First, please take a minute to check out the first video from my old friend Chris Saxon:

This reminded me of a trick I’ve used in a couple of SQL Server databases using a similar technique.

When storing details of people, you often find that the first and last names have their own columns; this makes sorting easier, but if you’re trying to retrieve the whole name as a single column, then it’s a pain to always remember to write FirstName + ' ' + LastName. Initially, I made my life easier by adding this:

CREATE TABLE Person (
Id INT IDENTITY NOT NULL PRIMARY KEY,
FirstName NVARCHAR(100) NOT NULL,
LastName NVARCHAR(100) NOT NULL,
FullName AS FirstName + ' ' + LastName PERSISTED
)

Better – we can now query on our computed FullName column and, because we’ve used the PERSISTED flag, there’s little to no overhead in doing so (the value is stored physically rather than being computed on the fly). However, in a moment of whimsy, I took it a step further:

ALTER TABLE Person ADD NameFormat TINYINT NOT NULL DEFAULT (0)
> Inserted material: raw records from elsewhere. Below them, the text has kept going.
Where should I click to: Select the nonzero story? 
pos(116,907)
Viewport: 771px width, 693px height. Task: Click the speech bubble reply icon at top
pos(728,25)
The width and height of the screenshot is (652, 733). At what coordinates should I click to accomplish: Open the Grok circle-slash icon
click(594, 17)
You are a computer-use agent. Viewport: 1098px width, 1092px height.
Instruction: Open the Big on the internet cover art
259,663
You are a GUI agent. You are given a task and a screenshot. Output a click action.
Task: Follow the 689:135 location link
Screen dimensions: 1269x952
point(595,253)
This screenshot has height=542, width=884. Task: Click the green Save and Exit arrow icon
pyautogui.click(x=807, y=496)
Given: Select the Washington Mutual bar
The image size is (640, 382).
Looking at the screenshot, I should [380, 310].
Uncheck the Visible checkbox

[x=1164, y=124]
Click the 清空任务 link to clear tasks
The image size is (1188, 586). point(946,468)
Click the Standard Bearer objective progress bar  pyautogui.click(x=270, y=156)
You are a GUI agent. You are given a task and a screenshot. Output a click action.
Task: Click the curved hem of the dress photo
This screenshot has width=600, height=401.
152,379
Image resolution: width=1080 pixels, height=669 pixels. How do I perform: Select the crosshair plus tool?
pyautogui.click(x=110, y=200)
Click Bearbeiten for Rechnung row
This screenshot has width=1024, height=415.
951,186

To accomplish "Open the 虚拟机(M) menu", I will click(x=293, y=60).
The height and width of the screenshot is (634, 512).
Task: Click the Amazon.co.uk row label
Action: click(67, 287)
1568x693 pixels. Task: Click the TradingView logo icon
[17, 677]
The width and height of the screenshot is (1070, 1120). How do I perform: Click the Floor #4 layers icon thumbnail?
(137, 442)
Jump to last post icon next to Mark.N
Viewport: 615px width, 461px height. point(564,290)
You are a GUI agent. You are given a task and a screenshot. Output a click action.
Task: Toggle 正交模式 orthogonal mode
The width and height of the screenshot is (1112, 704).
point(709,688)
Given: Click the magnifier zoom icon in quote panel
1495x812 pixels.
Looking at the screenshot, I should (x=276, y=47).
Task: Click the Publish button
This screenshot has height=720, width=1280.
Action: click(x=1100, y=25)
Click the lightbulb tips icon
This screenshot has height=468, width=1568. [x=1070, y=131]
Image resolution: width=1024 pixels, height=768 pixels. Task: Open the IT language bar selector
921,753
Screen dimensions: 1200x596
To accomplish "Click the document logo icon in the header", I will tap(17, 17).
ALTER TABLE Person ALTER COLUMN FullName AS
  CASE (NameFormat)
    WHEN 1 THEN (LastName + N', ' + FirstName)
    WHEN 2 THEN (SUBSTRING(FirstName, 1, 1) + N'. ' + LastName)
    WHEN 3 THEN (LastName + N', ' + SUBSTRING(FirstName, 1, 1) + N'.')
    ELSE (FirstName + N' ' + LastName)
  END PERSISTED

Depending on the value of the NameFormat field, my name renders as either “Keith Williams”, “Williams, Keith”, “K. Williams”, or “Williams, K.”.

If name formatting was a big deal, then I’d recommend you do it in the application layer rather than SQL (and especially if you’re handling non-European names), but the approach above gives you a convenient way of storing basic formatted names without repeating code or calling scalar functions.